With respect to passenger car rentals within the scope of Civil Code section 1936, section 13800 may be understood as a clarification of the true meaning of the law. The law previously provided that refueling charges could be imposed on such rentals, and this statute, while making material changes to the law, explicitly authorized a commonly-used method of calculating the refueling costs. The law made clear that the practice of using the dashboard fuel gauge for the already-endorsed purpose of determining whether a renter had returned a passenger vehicle with less fuel than it contained at the start of the rental was legal. Particularly in light of the Legislature having acted soon after our earlier decision in this matter(Carter, supra, 38 Cal.4th at p. 923), section 13800 may well have been a clarification of the law with respect to the rental of passenger vehicles.

But section 13800 was not limited to the rental passenger vehicles covered by Civil Code section 1936. As we have already discussed, section 13800 applies to all rental vehicles rented by a rental company. For motortrucks, which fall outside the safe harbor in Civil Code section 1936, subdivision (n)(2) (Aron, supra, 143 Cal.App.4th at p. 804), the laws applicable to the use of dashboard fuel gauges and measuring fuel for refueling charges prior to the enactment of section 13800 were the general laws concerning weights and measures. These provisions make clear that a fuel gauge is not a legally compliant device for measuring fuel for commercial purposes under California law.

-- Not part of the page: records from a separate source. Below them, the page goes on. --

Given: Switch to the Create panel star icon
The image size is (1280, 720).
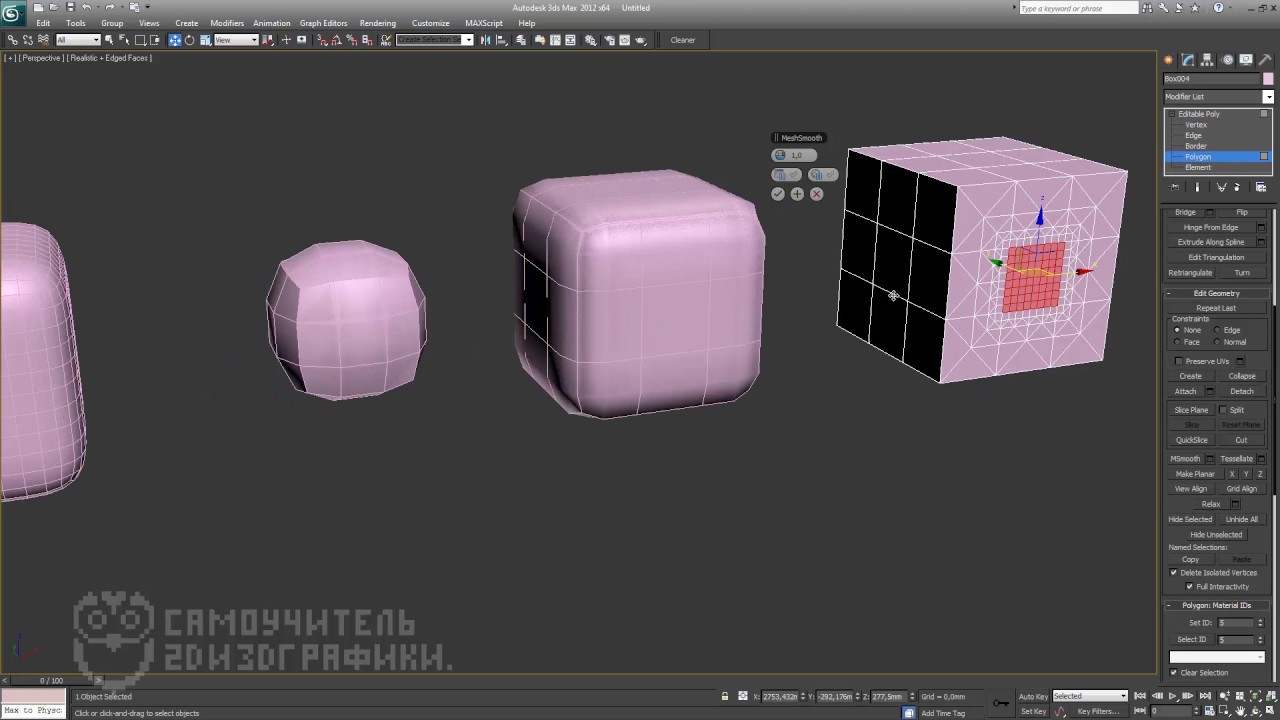Looking at the screenshot, I should tap(1169, 60).
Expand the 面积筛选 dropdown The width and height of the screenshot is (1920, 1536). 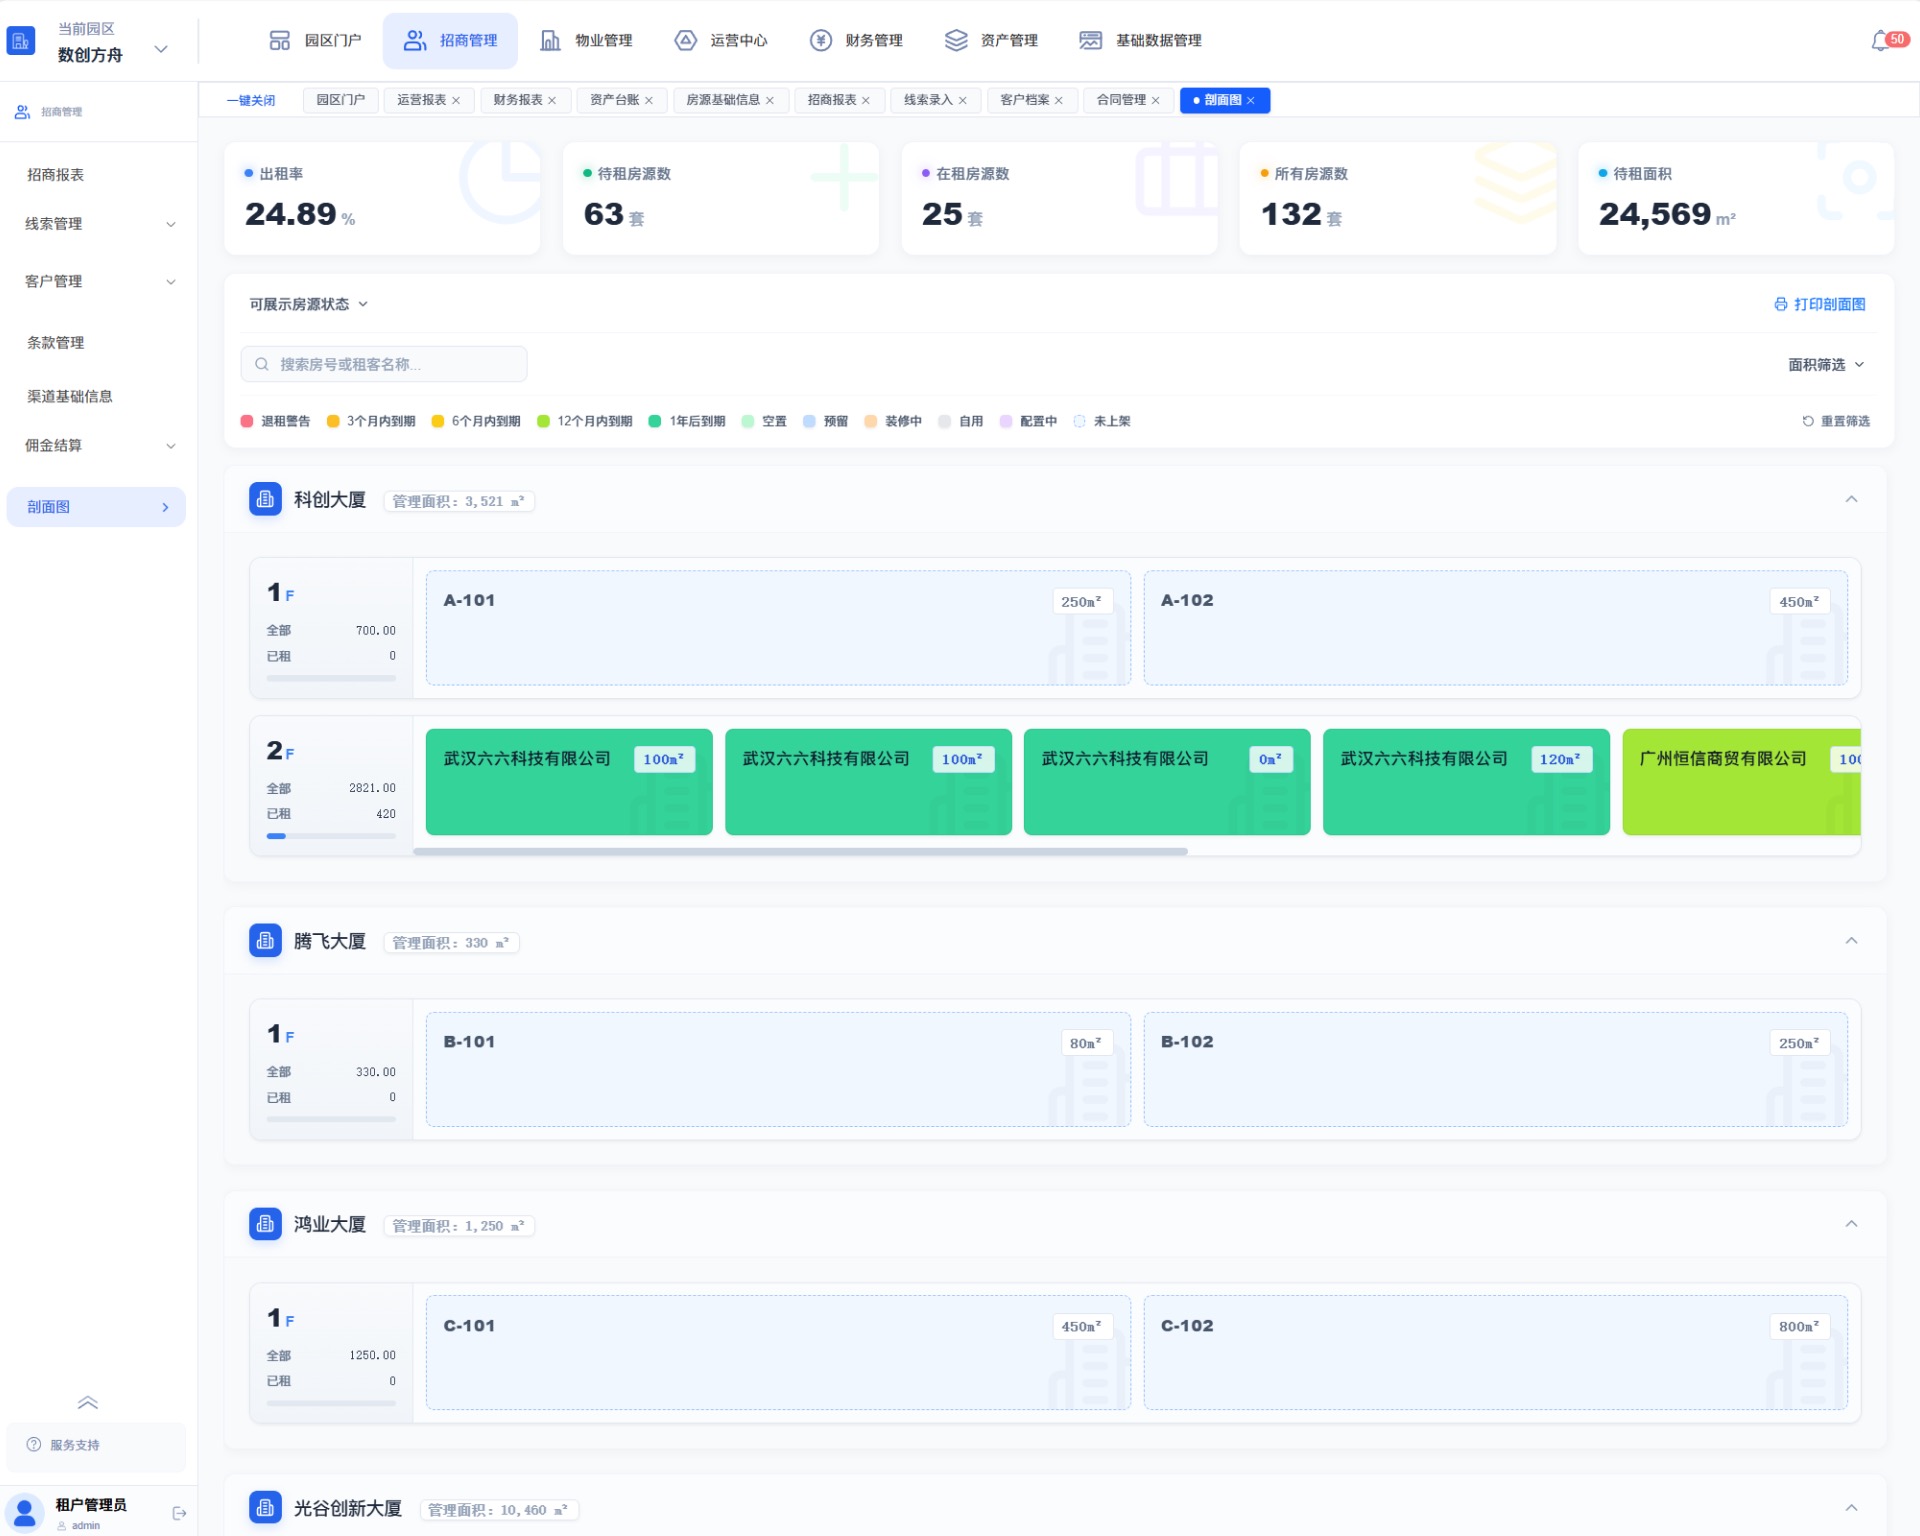pyautogui.click(x=1826, y=365)

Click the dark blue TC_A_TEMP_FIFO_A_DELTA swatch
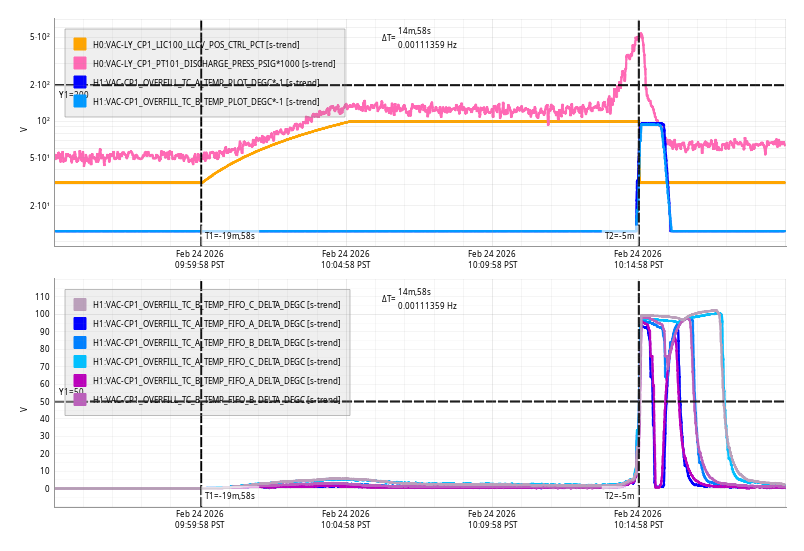(80, 323)
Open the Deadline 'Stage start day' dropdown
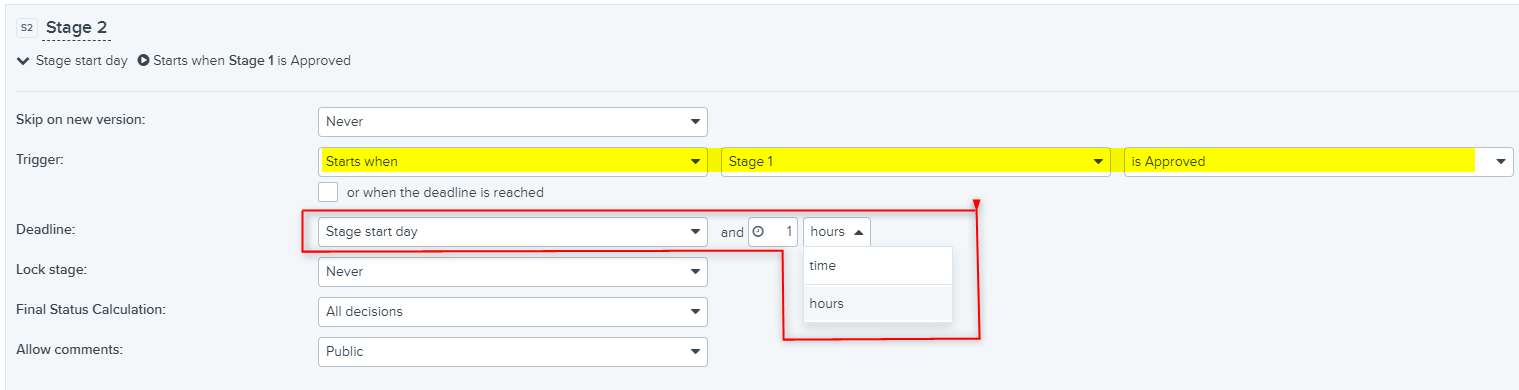This screenshot has width=1519, height=390. (x=512, y=232)
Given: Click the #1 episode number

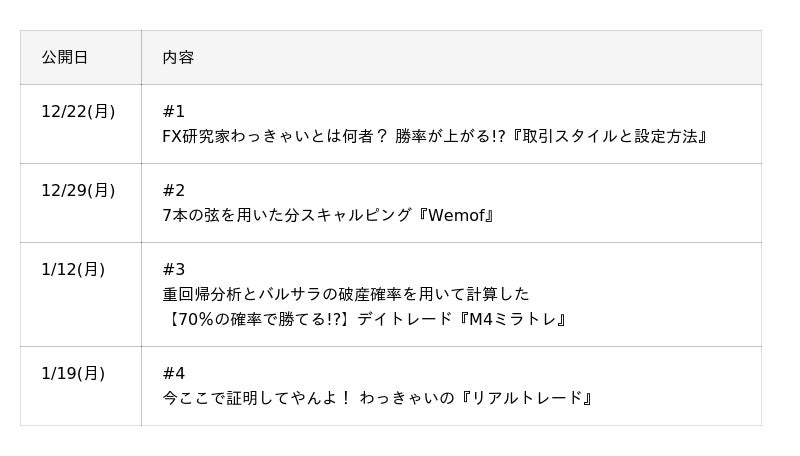Looking at the screenshot, I should [x=174, y=112].
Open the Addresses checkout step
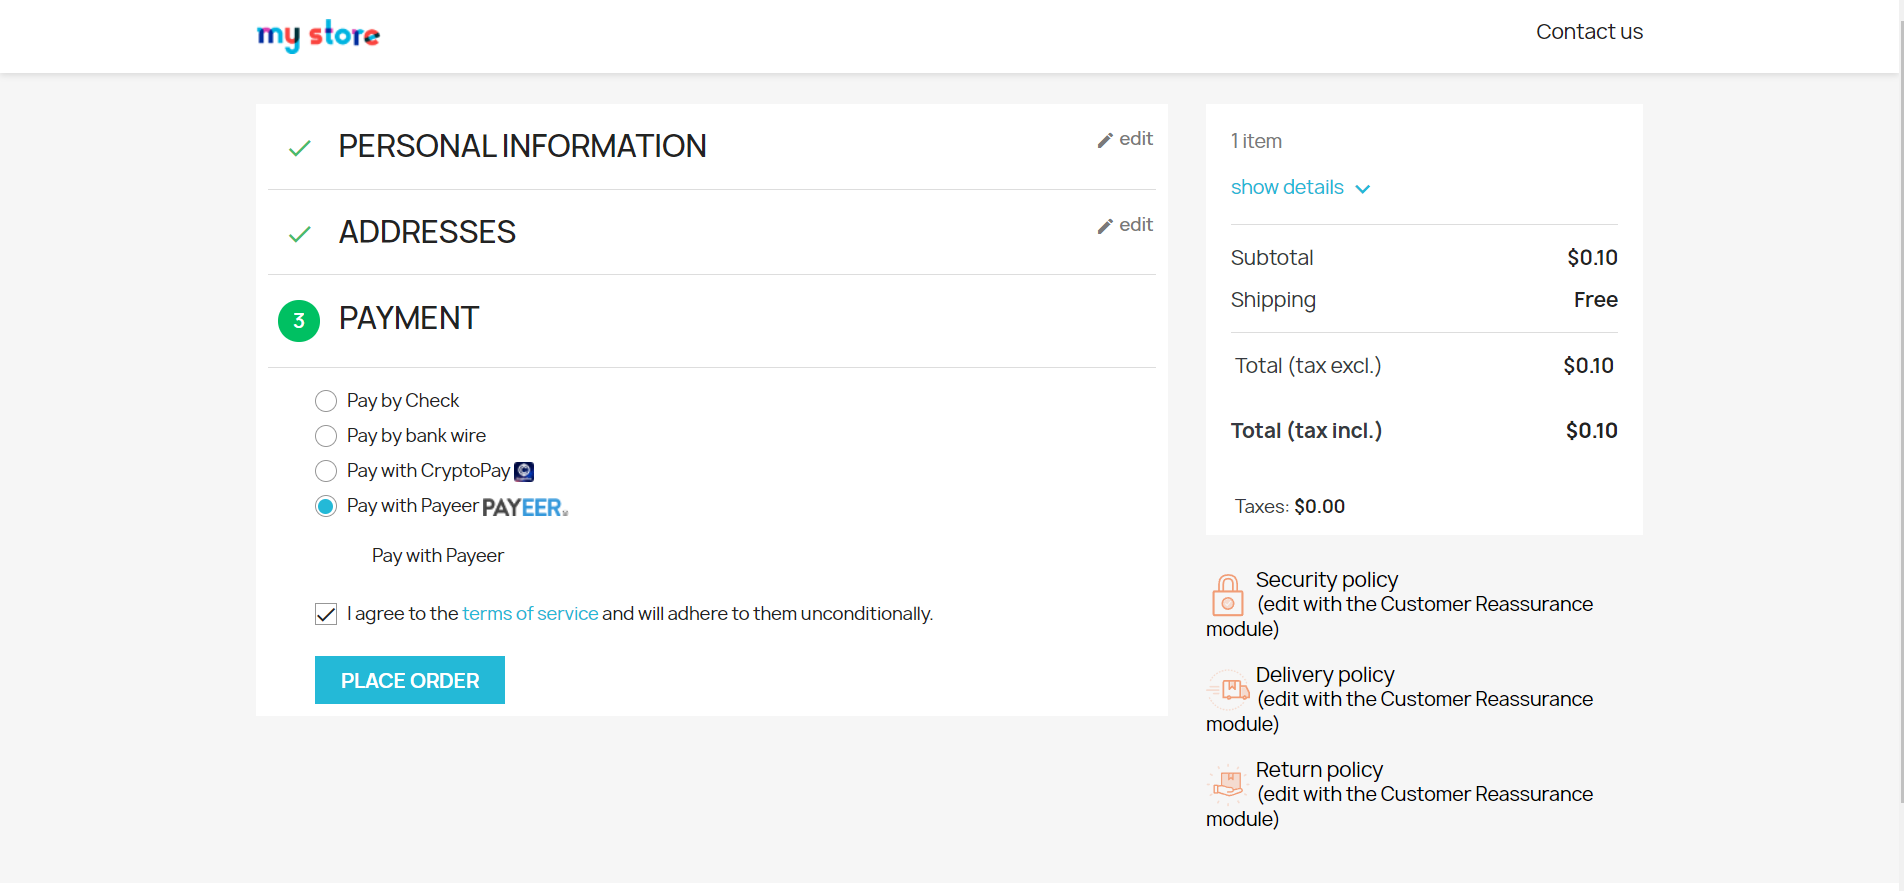This screenshot has height=891, width=1904. click(x=427, y=233)
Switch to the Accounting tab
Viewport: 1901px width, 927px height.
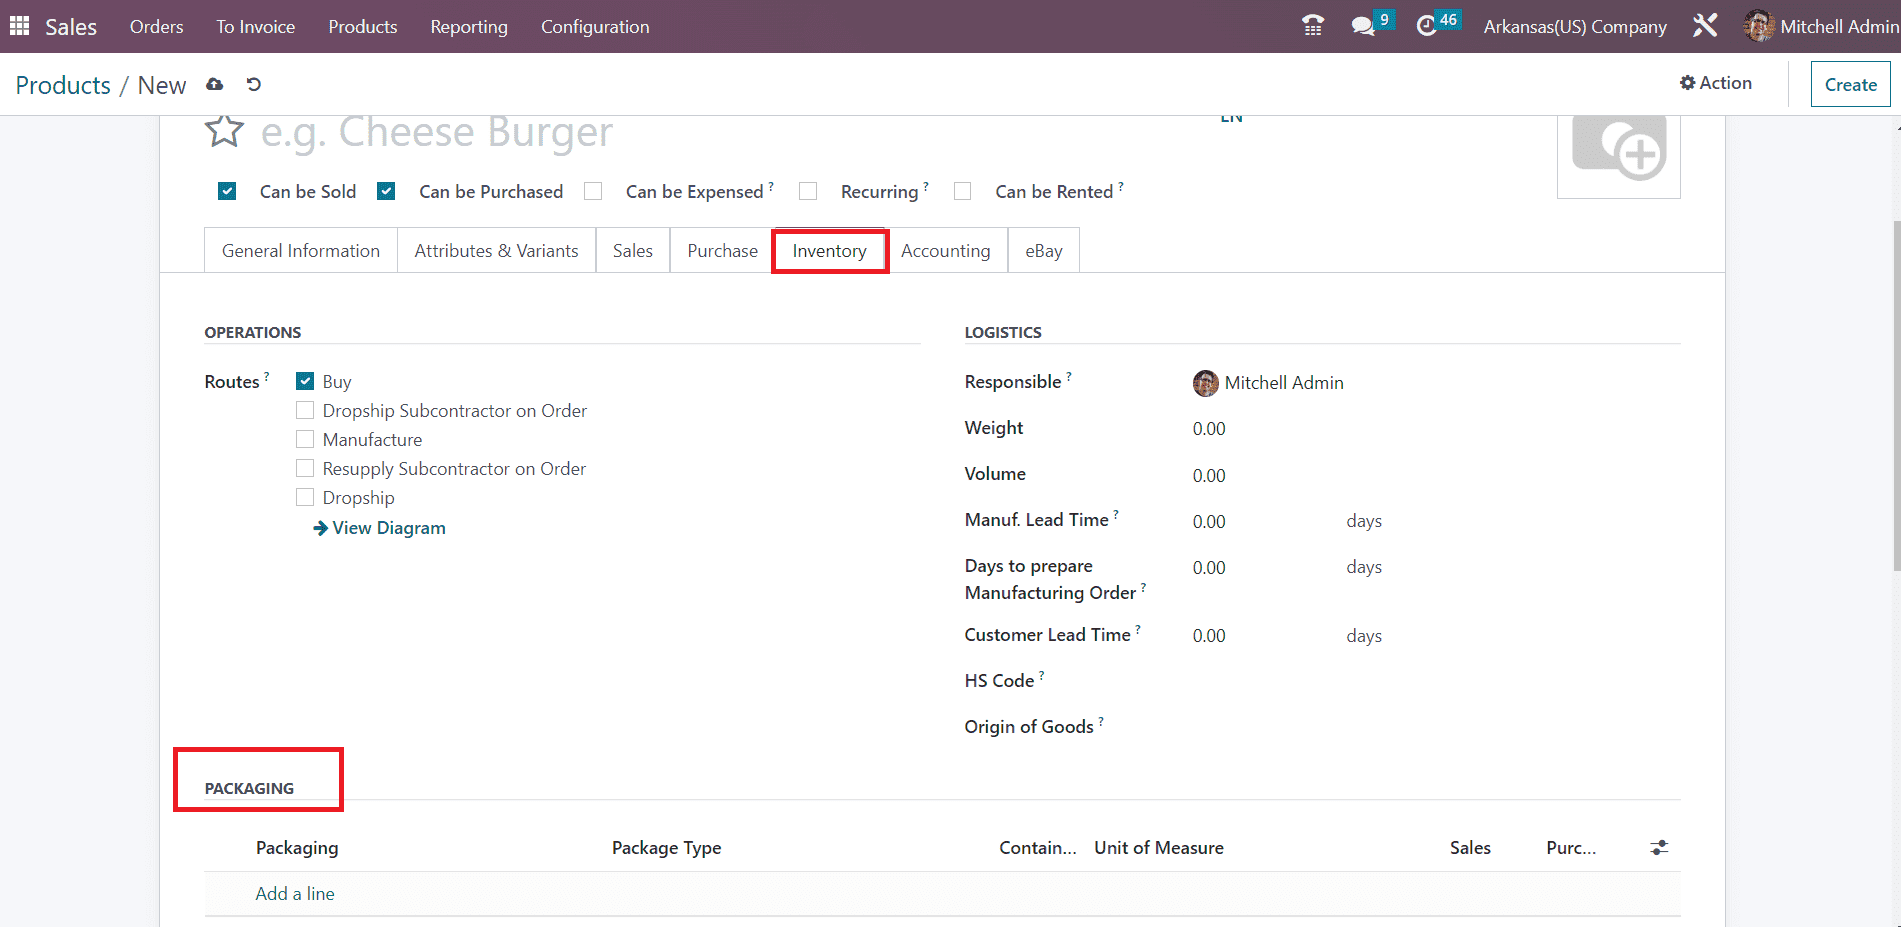pyautogui.click(x=945, y=251)
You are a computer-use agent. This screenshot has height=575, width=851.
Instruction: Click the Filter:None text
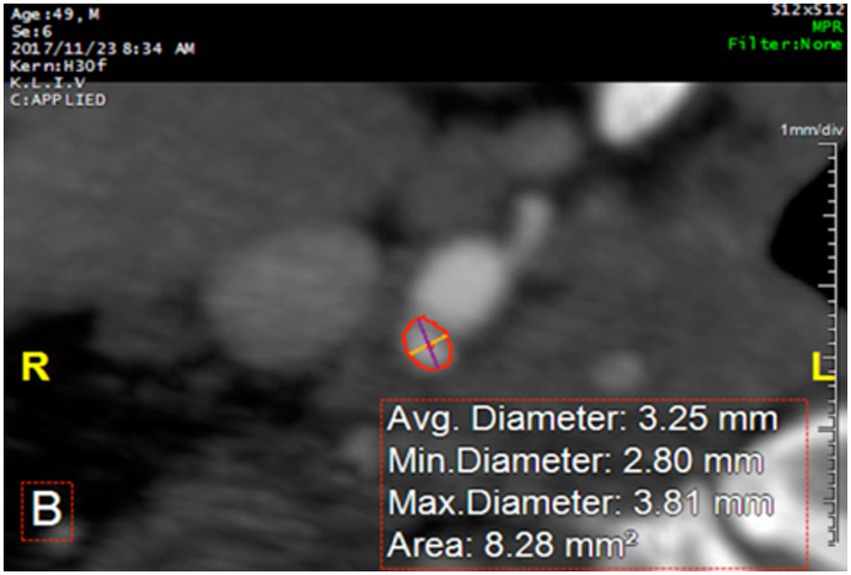pyautogui.click(x=785, y=44)
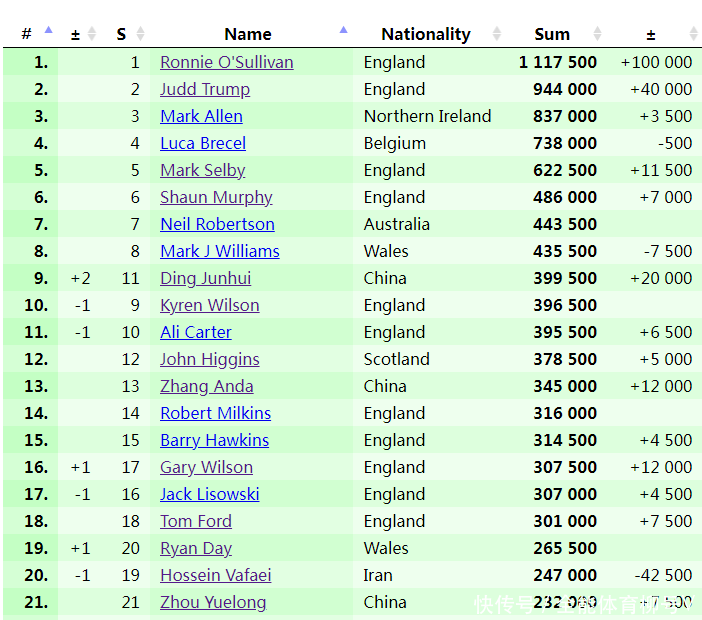Follow the Luca Brecel link
This screenshot has width=702, height=620.
click(203, 143)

Section 12500, subdivision (b) provides that a measuring instrument is any device, contrivance, apparatus, or instrument used, or designed to be used, for ascertaining measure. A dashboard fuel gauge falls within the scope of this provision, as it exists to measure the amount of fuel remaining in a gasoline tank. Measuring instruments must be approved by the Secretary of Food and Agriculture before they may be used for commercial purposes. (§§ 12500.5, 12003, 12500, subd. (e) [defining commercial purposes].) Moreover, section 12020 states, “It shall be unlawful for any person, by himself or through or for another, to use for commercial purposes any weight or measure or weighing, measuring or counting instrument, knowing it to be ‘incorrect’ as this term is defined in subdivision (d) of Section 12500.” Section 12500, subdivision (d) defines “incorrect” as “any instrument which fails to meet all of the requirements of Section 12107.” Section 12107 adopts federal requirements for commercial weighing and measuring; these are set forth in National Institute of Standards and Technology Handbook 44, “Specifications and Tolerances, and other Technical Requirements for Weighing and Measuring Devices,” commonly known as “Handbook 44.”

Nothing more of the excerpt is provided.